- _Exercise goal_
Copy exactly the lines of the records below, starting at the line that contains "Where should I" and continuing through the last line, both included; omit any pictures.

---------- Task material

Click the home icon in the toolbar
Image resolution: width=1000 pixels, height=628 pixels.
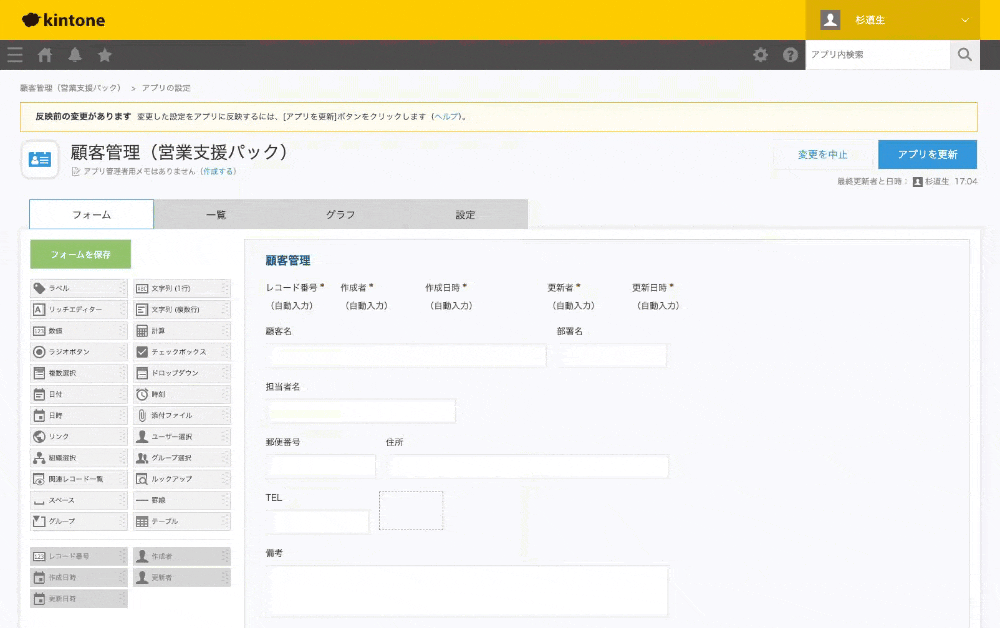point(44,55)
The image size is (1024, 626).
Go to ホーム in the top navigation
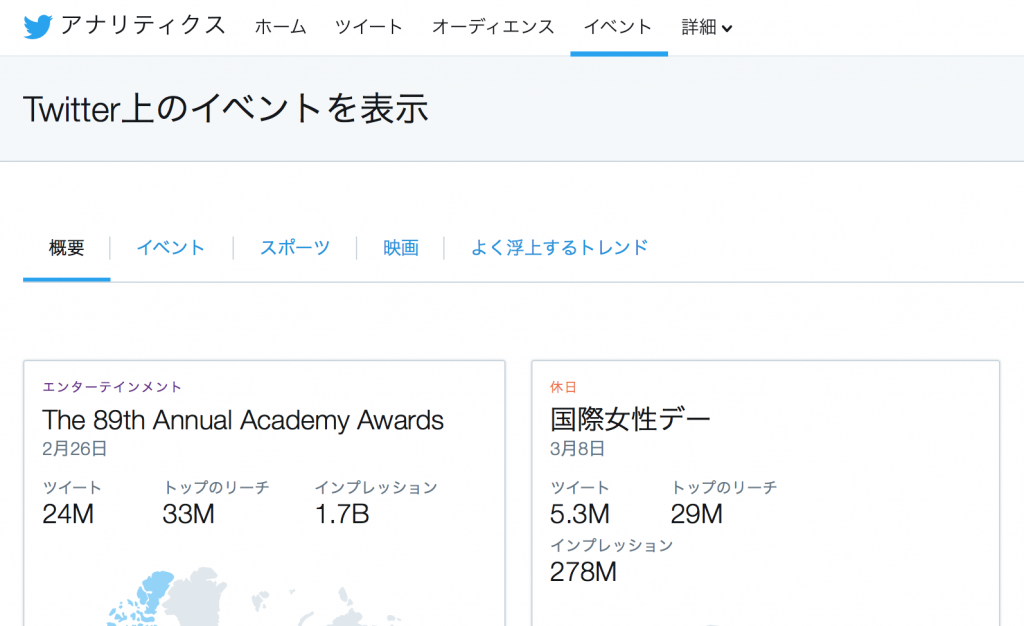point(280,27)
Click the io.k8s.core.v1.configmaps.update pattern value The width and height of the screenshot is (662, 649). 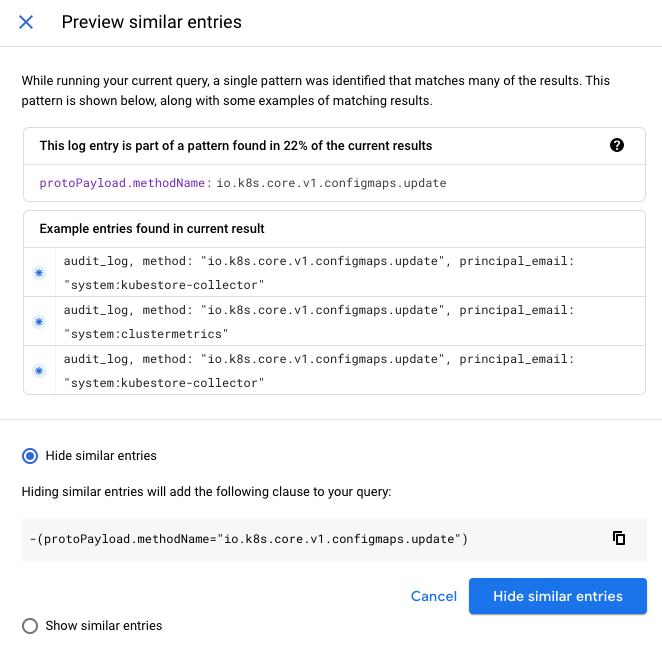331,183
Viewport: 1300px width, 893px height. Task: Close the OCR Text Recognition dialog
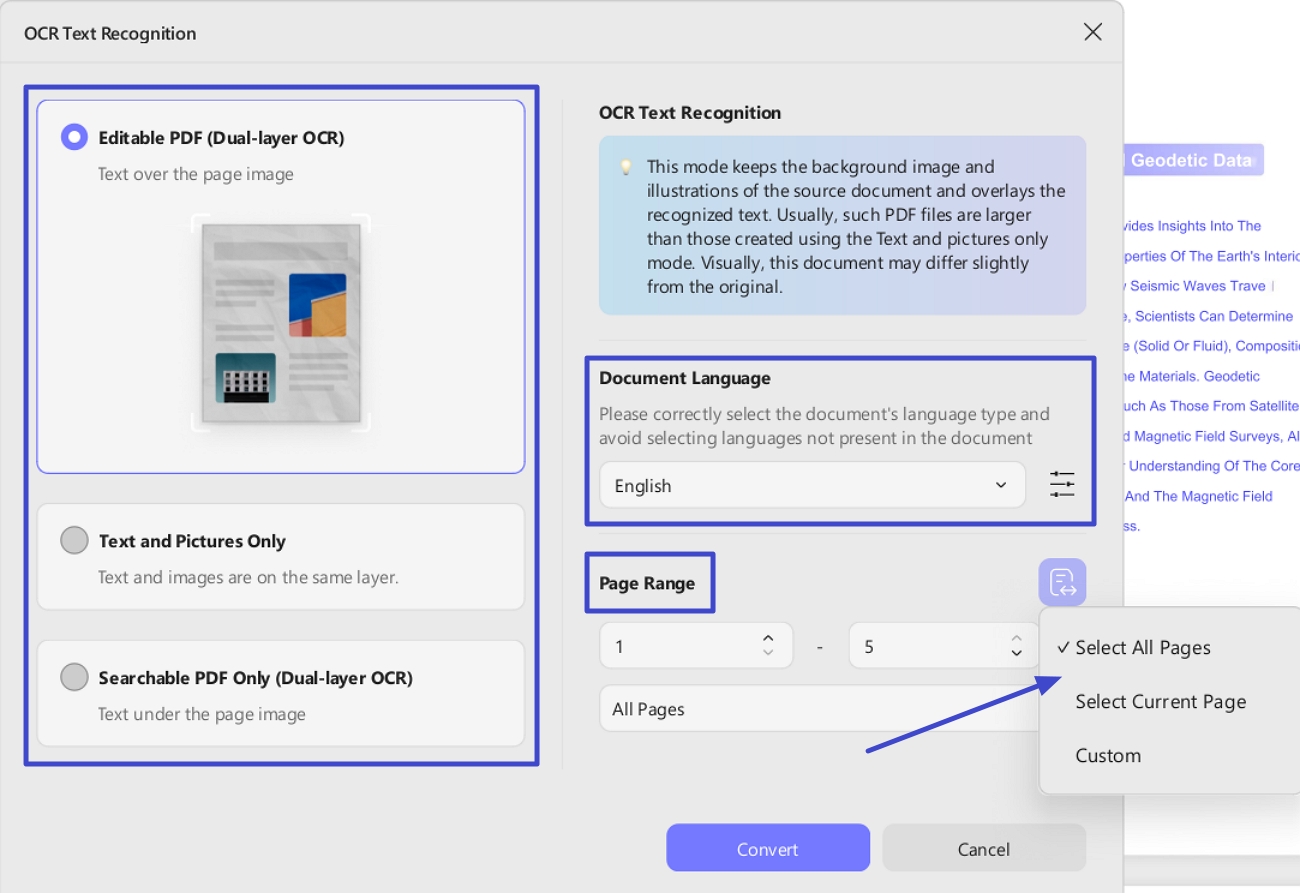[x=1092, y=31]
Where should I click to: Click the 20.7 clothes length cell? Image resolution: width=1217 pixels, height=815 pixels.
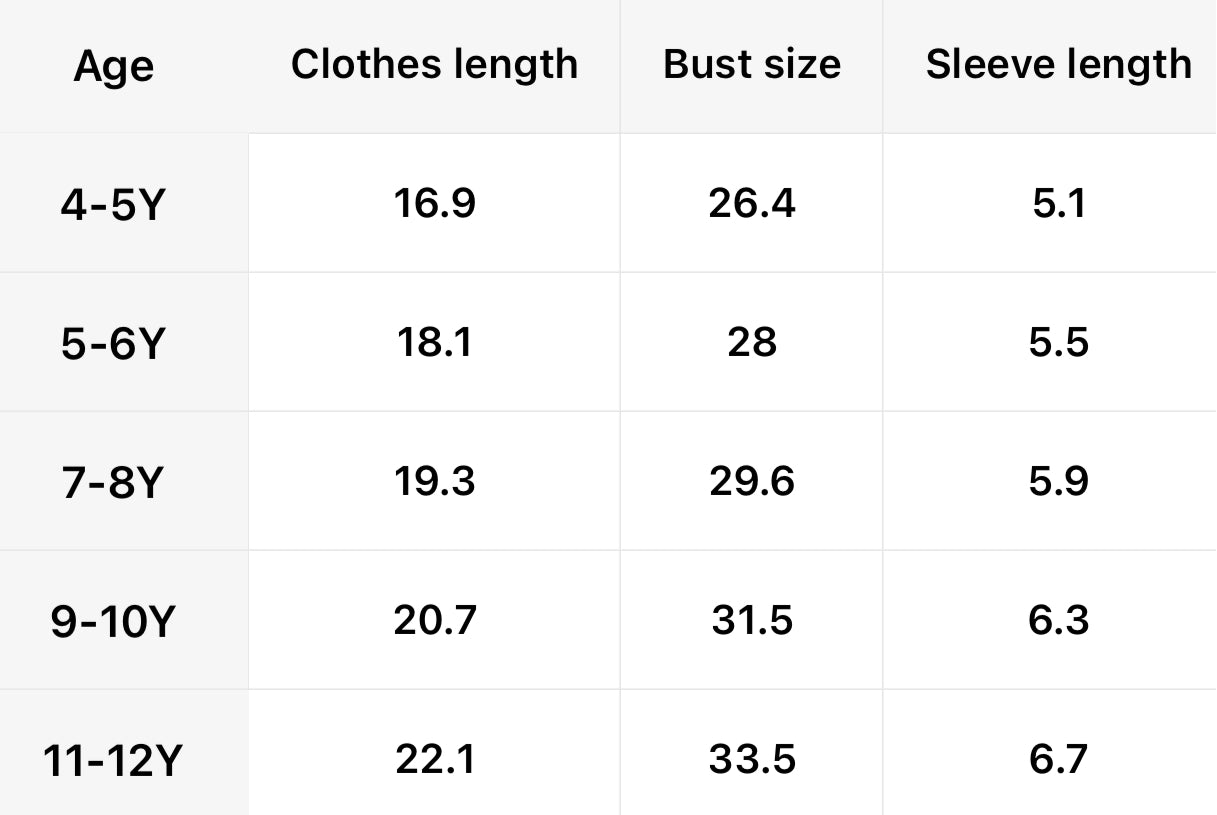[x=434, y=620]
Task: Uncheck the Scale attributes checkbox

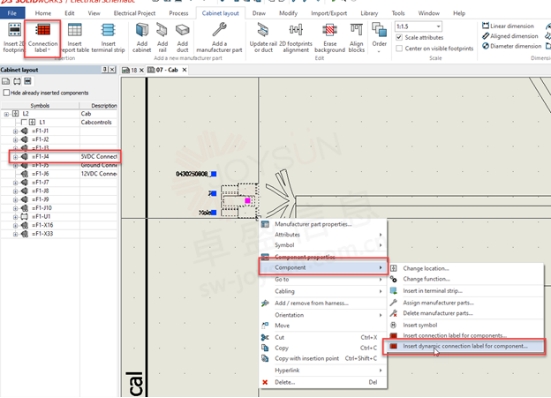Action: 399,37
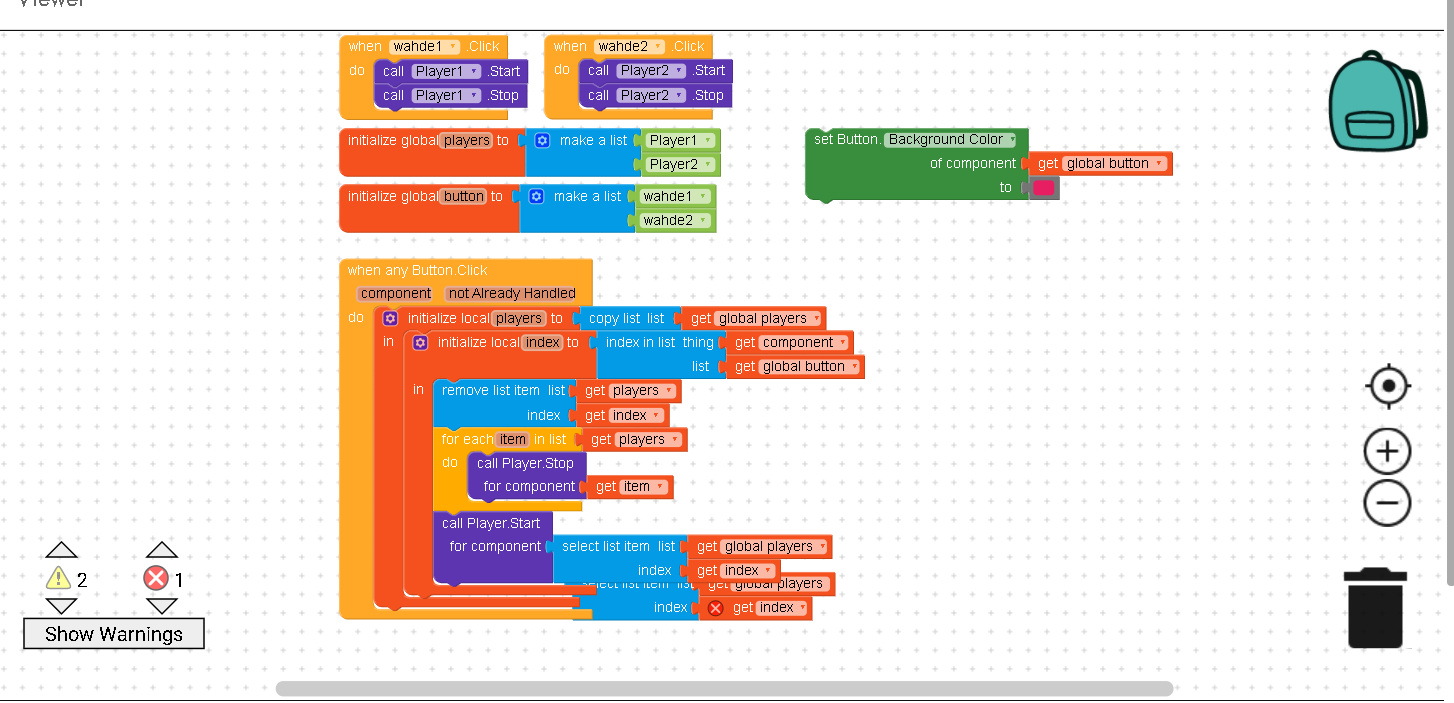Click the center workspace target icon
Image resolution: width=1454 pixels, height=703 pixels.
point(1387,387)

--------------------

- _Final answer_
Where should I click to: Click the 20.7 clothes length cell? Image resolution: width=1217 pixels, height=815 pixels.
[x=434, y=620]
Task: Uncheck the Scale attributes checkbox

Action: 399,37
Click the center workspace target icon
Image resolution: width=1454 pixels, height=703 pixels.
point(1387,387)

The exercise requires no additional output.